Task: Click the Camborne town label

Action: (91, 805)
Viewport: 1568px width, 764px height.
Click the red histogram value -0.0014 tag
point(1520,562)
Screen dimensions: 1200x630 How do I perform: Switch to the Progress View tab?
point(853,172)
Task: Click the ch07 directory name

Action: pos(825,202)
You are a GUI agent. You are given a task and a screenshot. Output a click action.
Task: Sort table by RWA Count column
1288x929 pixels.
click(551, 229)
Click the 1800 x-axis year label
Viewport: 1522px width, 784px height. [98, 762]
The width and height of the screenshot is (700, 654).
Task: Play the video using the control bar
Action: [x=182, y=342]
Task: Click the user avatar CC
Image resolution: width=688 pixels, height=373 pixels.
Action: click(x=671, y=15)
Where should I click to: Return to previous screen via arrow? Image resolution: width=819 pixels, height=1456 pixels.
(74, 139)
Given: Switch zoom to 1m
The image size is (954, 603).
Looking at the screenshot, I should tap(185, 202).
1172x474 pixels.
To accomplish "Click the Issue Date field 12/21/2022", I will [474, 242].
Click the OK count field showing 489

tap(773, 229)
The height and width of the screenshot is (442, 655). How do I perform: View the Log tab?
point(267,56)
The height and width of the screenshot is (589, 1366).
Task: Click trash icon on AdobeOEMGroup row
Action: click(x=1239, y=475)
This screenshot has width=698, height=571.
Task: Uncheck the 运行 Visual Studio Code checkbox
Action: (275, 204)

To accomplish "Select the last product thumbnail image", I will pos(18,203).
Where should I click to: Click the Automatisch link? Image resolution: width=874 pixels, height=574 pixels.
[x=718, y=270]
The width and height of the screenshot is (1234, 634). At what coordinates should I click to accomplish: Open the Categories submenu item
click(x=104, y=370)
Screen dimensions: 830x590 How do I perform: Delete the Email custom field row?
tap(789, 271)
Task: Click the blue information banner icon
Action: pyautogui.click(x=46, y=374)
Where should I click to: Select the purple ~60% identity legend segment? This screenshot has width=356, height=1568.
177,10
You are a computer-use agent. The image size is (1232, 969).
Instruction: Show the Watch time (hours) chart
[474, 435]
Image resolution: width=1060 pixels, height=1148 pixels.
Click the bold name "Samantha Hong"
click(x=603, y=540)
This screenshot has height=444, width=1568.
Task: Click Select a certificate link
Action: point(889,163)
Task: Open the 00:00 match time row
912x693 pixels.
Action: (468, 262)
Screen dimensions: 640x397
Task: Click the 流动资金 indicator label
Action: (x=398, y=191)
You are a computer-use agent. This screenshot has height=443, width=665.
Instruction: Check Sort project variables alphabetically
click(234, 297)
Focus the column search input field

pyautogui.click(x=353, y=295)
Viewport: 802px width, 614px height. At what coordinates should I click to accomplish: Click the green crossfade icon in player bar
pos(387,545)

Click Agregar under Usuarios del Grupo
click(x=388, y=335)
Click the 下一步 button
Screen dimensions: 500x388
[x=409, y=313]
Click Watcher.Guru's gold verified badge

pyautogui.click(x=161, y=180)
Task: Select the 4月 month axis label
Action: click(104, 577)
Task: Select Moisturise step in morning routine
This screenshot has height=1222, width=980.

Work instructions –
Exactly the lines from the one containing "Screen dimensions: 500x388" through the end of the records above should be returned, with both ends kept.

Reply –
Screen dimensions: 500x388
[x=409, y=313]
Click Watcher.Guru's gold verified badge

pyautogui.click(x=161, y=180)
Task: Select the 4月 month axis label
Action: click(104, 577)
Task: Select Moisturise step in morning routine
This screenshot has height=1222, width=980.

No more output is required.